TD:LR

Data Mesh 4.0.4 is only available for a very short time. please ensure you scroll to the bottom of the article to understand the temporal nature of the Data Mesh 4.0.4 approach.

ADI - AgileData.io

This article was published on 1st April 2022 as an April Fools Joke.

ADI - The Joker Fish

What is Data Mesh 4.0.4?

The big book of Data Mesh has just been released, but at AgileData we are way ahead of the curve and we were already working on the next generation, modern, big data mesh stack version, which we have coined Data Mesh 4.0.4.

Where Data Mesh 1.0 describes four core principles of:

domain-driven ownership of data
data as a product
self-serve data platform
federated computational governance

Here at AgileData we believe these principles are already legacy and a new modern set of principles are required. Being recognised as thought leaders in the data mesh space (at least within our own team google meet calls) we have revised these principles with a 4.0.4 version.

The new Data Mesh 4.0.4 principles are:

attribute-level ownership of data
AI neural net data delivery
5 star silver service data platform
sheriff based governance

Attribute-level ownership of data (AOOD)

Domains are big and complex

One of the problems with domain driven design is that domains often contain a lot of data. We might break the big elephant down into smaller elephants using domain design, but they are still elephants none the less, and often still a pain in the butt.

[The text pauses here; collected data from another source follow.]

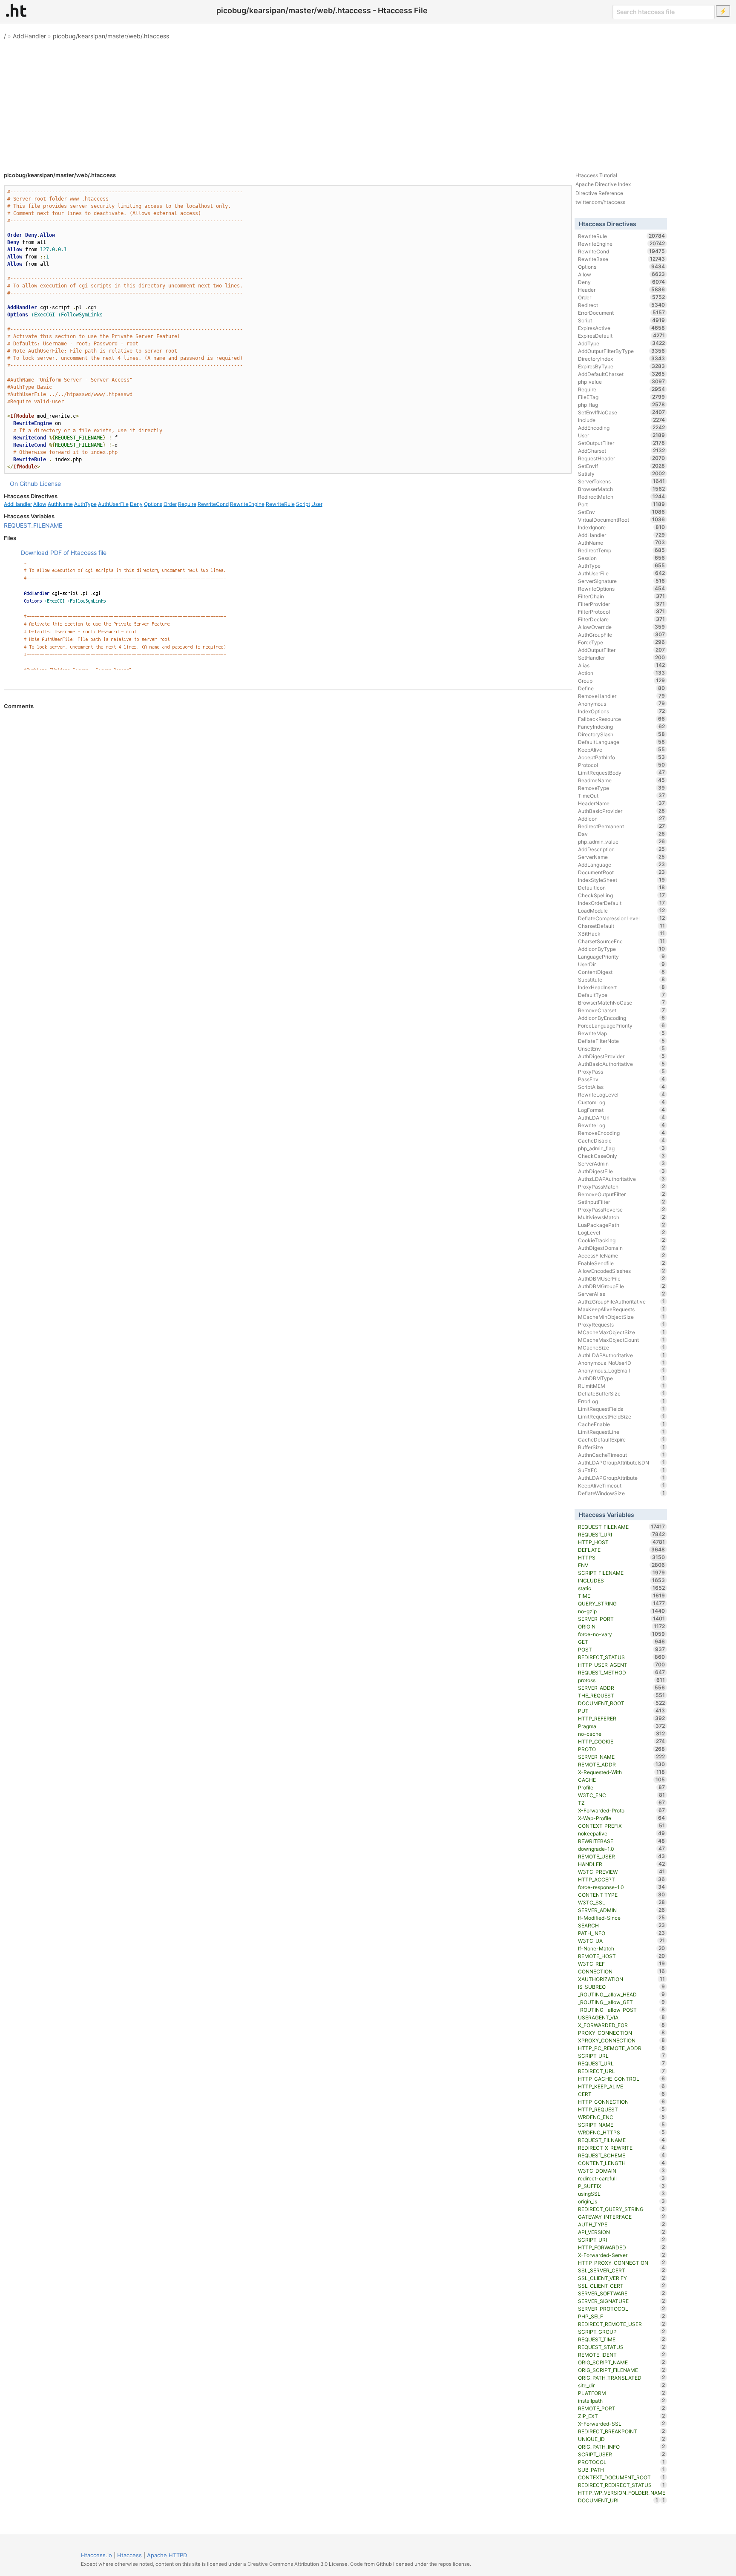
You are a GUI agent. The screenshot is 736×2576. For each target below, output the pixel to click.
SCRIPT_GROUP (621, 2331)
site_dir (621, 2385)
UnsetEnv (621, 1048)
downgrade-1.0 (621, 1848)
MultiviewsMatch (621, 1217)
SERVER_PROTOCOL (621, 2308)
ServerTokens (621, 481)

Think of domains based on organisational silo's. Sales, HR, Operations etc, those domains contain lots of data, customers, orders, employees, leave request data to name but a few.

Think of domains based on core business processes that cross organisational silo's, for example "customer orders product from an employee in a store". Again lots and lots of data.

The poor old domain team will be very busy working with all that data, and thats not fair on the team.

Then apply a lens of master data, golden records or single answer to a single question. Do we have domain teams on domain teams, aka master data domain teams?

Those teams would have to talk to lots of other teams, and we all know how much time is wasted in meetings between people, its so much better when teams work in complete isolation.

This domain driven design thing seems big, complex and involves lots of work.

At AgileData we have developed a much easier Data Mesh 4.0.4 approach called Attribute-level data design.

Attribute-level data design approach

In this approach each data team looks after one attribute and one attribute only. For example customer date of birth.

This team is responsible for collecting the customer date of birth from any source system or application where it is captured. The team then load this attribute data into their own data repository, ideally creating a set of source specific Operational Data Stores (ODS) and then a Master Data Store with a single conformed view of the attribute.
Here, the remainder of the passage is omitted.